*QUESTIONS*
**1.** Using the Achromobacter genomic profiling section below, decide whether each statement agrees with it: (a) Paired upper and lower airway isolates differed in resistance gene content in four patients. (b) Six of the seven identified prophages resembled phages first described in Burkholderia spp. (c) Nasal lavage isolate 3-1L carried eleven insertion sequences. For each, answer yes or no and quote the words of the section that settle it.
**2.** Translate this sentence from the Achromobacter genomic profiling section into Spanish: "In three of these patients (P03, P10, and P11), variations involved both insertion sequences and ICEs."
PROVIDED TEXT Block Start
3.2. Genomic Profiling of Virulence, Antibiotic Resistance, and Mobile Genetic Elements

The genomic profiles of Achromobacter spp. isolates were characterized to investigate the distribution of virulence factors, antibiotic resistance genes, and mobile genetic elements across isolates from upper and lower airways. Overall, the repertoire of antibiotic resistance genes was largely conserved between paired isolates from the two anatomical sites. Differences in resistance gene content were observed only in two patients (P03 and P11) (Figure 3A). In contrast, variations in virulence-associated genes were more frequently detected, involving isolates from four patients (P03, P05, P10, and P15) (Figure 3B). Among longitudinal isolates, additional variation in virulence gene profiles was observed in upper airway strains. In particular, one nasal lavage isolate (5-2L) displayed a broader set of virulence-associated genes compared with the paired lung isolate collected at the same time point. However, subsequent isolates suggested either loss of these genes or replacement of this subpopulation by the lower airway strain.
We further explored the distribution of mobile genetic elements, including insertion sequences (ISs), prophages, integrative and conjugative elements (ICEs), and integrative and mobilizable elements (IMEs) (Figure 4, Tables S4–S6). Most of the identified prophages (six out of seven) showed sequence similarity with phages originally described in Burkholderia spp., another common CF-associated pathogen. Differences in at least one class of mobile genetic element between paired upper and lower airway isolates were detected in five out of seven patients. In three of these patients (P03, P10, and P11), variations involved both insertion sequences and ICEs. Notably, one nasal lavage isolate (3-1L) contained a particularly high number of insertion sequences (n = 11), whereas the paired lower airway isolate carried only a few. Longitudinal sampling also revealed mobilome variability over time. In patient P10, changes in IS and ICE content were observed in upper airway isolates, while in patient P05 ICE variations occurred across isolates from both anatomical sites.
PROVIDED TEXT Block End
RECORD EXCERPTS Block Start
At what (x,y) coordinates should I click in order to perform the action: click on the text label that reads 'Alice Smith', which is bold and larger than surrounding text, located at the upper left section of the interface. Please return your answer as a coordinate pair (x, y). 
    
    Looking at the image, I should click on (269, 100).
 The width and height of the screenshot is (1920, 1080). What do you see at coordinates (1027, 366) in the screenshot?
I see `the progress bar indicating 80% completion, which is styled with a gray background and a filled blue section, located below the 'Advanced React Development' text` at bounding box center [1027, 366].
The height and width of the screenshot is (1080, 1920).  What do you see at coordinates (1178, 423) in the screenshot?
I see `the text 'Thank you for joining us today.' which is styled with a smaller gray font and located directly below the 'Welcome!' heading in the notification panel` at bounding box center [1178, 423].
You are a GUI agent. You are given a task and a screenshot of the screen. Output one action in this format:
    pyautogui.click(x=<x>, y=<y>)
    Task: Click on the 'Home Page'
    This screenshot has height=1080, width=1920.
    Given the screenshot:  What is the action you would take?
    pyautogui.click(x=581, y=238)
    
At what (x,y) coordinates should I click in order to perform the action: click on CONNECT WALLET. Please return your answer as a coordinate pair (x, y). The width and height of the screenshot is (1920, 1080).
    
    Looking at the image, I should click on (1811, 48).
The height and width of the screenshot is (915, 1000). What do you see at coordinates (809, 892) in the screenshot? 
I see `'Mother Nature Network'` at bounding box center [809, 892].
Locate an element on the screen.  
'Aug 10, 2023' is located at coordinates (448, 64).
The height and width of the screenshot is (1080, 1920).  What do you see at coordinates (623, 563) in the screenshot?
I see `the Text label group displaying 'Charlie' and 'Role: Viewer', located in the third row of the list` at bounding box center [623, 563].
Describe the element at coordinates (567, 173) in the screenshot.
RECORD EXCERPTS Block End
*ANSWERS TO THE PROBLEMS*
**1.**
(a) No: "Differences in resistance gene content were observed only in two patients (P03 and P11)"
(b) Yes: "Most of the identified prophages (six out of seven) showed sequence similarity with phages originally described in Burkholderia spp."
(c) Yes: "one nasal lavage isolate (3-1L) contained a particularly high number of insertion sequences (n = 11)"

**2.** En tres de estos pacientes (P03, P10 y P11), las variaciones afectaron tanto a las secuencias de inserción como a los ICE.